PROBLEM TO SOLVE
Return the data below line for line, without changing a single character.
++++++++++++++++++++
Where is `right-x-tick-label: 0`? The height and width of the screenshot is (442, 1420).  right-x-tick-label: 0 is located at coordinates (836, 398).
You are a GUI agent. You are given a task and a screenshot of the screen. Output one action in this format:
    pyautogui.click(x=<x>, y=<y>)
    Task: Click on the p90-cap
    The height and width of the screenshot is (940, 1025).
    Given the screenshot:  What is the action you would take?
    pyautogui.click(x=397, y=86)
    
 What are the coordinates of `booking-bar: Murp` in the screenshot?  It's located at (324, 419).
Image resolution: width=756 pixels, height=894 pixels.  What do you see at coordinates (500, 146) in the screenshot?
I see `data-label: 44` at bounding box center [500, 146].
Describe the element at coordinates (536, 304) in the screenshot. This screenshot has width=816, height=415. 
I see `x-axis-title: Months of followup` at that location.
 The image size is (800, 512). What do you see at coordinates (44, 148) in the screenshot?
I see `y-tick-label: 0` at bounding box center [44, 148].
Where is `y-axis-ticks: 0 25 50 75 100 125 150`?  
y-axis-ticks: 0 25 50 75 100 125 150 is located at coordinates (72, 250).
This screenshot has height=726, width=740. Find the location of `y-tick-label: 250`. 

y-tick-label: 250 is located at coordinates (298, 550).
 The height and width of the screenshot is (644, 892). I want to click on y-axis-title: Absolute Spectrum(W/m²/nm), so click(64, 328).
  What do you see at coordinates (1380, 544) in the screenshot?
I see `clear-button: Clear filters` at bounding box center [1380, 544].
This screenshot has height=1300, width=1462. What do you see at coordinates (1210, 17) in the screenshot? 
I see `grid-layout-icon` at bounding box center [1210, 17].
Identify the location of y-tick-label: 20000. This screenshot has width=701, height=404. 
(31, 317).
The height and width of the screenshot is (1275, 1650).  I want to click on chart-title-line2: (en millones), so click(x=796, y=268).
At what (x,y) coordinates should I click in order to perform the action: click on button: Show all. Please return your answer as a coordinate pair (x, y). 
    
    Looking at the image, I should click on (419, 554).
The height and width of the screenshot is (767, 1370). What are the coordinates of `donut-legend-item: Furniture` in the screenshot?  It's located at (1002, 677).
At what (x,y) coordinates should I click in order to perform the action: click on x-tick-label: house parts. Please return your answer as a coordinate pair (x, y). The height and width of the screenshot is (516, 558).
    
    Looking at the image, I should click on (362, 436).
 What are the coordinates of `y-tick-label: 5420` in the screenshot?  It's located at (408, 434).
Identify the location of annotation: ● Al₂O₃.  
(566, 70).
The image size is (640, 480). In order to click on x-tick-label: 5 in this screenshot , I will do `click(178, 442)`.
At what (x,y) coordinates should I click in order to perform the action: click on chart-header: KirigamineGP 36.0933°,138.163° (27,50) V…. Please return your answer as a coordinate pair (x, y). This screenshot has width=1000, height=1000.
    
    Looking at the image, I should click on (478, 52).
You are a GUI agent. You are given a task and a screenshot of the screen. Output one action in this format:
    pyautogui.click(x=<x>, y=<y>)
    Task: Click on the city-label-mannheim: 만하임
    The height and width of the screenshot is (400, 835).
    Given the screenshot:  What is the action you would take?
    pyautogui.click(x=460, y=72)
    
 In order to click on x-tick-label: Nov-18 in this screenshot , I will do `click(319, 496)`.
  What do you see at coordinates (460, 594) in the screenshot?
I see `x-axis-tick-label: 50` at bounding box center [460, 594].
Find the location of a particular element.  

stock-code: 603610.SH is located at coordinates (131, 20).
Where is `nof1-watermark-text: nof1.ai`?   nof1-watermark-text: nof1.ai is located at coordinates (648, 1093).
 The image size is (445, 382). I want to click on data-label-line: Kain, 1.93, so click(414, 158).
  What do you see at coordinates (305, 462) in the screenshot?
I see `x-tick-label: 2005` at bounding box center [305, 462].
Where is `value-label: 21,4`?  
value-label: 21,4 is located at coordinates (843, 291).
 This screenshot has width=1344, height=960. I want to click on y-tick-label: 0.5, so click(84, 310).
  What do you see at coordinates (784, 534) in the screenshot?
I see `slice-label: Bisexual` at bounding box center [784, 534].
++++++++++++++++++++
ANSWER
Where is `right-x-tick-label: 0`? The height and width of the screenshot is (442, 1420).  right-x-tick-label: 0 is located at coordinates (836, 398).
You are a GUI agent. You are given a task and a screenshot of the screen. Output one action in this format:
    pyautogui.click(x=<x>, y=<y>)
    Task: Click on the p90-cap
    The height and width of the screenshot is (940, 1025).
    Given the screenshot:  What is the action you would take?
    pyautogui.click(x=397, y=86)
    
 What are the coordinates of `booking-bar: Murp` in the screenshot?  It's located at (324, 419).
Image resolution: width=756 pixels, height=894 pixels.  What do you see at coordinates (500, 146) in the screenshot?
I see `data-label: 44` at bounding box center [500, 146].
Describe the element at coordinates (536, 304) in the screenshot. This screenshot has width=816, height=415. 
I see `x-axis-title: Months of followup` at that location.
 The image size is (800, 512). What do you see at coordinates (44, 148) in the screenshot?
I see `y-tick-label: 0` at bounding box center [44, 148].
Where is `y-axis-ticks: 0 25 50 75 100 125 150`?  
y-axis-ticks: 0 25 50 75 100 125 150 is located at coordinates (72, 250).
This screenshot has height=726, width=740. Find the location of `y-tick-label: 250`. 

y-tick-label: 250 is located at coordinates (298, 550).
 The height and width of the screenshot is (644, 892). I want to click on y-axis-title: Absolute Spectrum(W/m²/nm), so click(64, 328).
  What do you see at coordinates (1380, 544) in the screenshot?
I see `clear-button: Clear filters` at bounding box center [1380, 544].
This screenshot has height=1300, width=1462. What do you see at coordinates (1210, 17) in the screenshot? 
I see `grid-layout-icon` at bounding box center [1210, 17].
Identify the location of y-tick-label: 20000. This screenshot has width=701, height=404. 
(31, 317).
The height and width of the screenshot is (1275, 1650).  I want to click on chart-title-line2: (en millones), so click(x=796, y=268).
At what (x,y) coordinates should I click in order to perform the action: click on button: Show all. Please return your answer as a coordinate pair (x, y). 
    
    Looking at the image, I should click on (419, 554).
The height and width of the screenshot is (767, 1370). What are the coordinates of `donut-legend-item: Furniture` in the screenshot?  It's located at (1002, 677).
At what (x,y) coordinates should I click in order to perform the action: click on x-tick-label: house parts. Please return your answer as a coordinate pair (x, y). The height and width of the screenshot is (516, 558).
    
    Looking at the image, I should click on (362, 436).
 What are the coordinates of `y-tick-label: 5420` in the screenshot?  It's located at (408, 434).
Identify the location of annotation: ● Al₂O₃.  
(566, 70).
The image size is (640, 480). In order to click on x-tick-label: 5 in this screenshot , I will do `click(178, 442)`.
At what (x,y) coordinates should I click in order to perform the action: click on chart-header: KirigamineGP 36.0933°,138.163° (27,50) V…. Please return your answer as a coordinate pair (x, y). This screenshot has width=1000, height=1000.
    
    Looking at the image, I should click on (478, 52).
You are a GUI agent. You are given a task and a screenshot of the screen. Output one action in this format:
    pyautogui.click(x=<x>, y=<y>)
    Task: Click on the city-label-mannheim: 만하임
    The height and width of the screenshot is (400, 835).
    Given the screenshot:  What is the action you would take?
    pyautogui.click(x=460, y=72)
    
 In order to click on x-tick-label: Nov-18 in this screenshot , I will do `click(319, 496)`.
  What do you see at coordinates (460, 594) in the screenshot?
I see `x-axis-tick-label: 50` at bounding box center [460, 594].
Find the location of a particular element.  

stock-code: 603610.SH is located at coordinates (131, 20).
Where is `nof1-watermark-text: nof1.ai`?   nof1-watermark-text: nof1.ai is located at coordinates (648, 1093).
 The image size is (445, 382). I want to click on data-label-line: Kain, 1.93, so click(414, 158).
  What do you see at coordinates (305, 462) in the screenshot?
I see `x-tick-label: 2005` at bounding box center [305, 462].
Where is `value-label: 21,4`?  
value-label: 21,4 is located at coordinates (843, 291).
 This screenshot has width=1344, height=960. I want to click on y-tick-label: 0.5, so click(84, 310).
  What do you see at coordinates (784, 534) in the screenshot?
I see `slice-label: Bisexual` at bounding box center [784, 534].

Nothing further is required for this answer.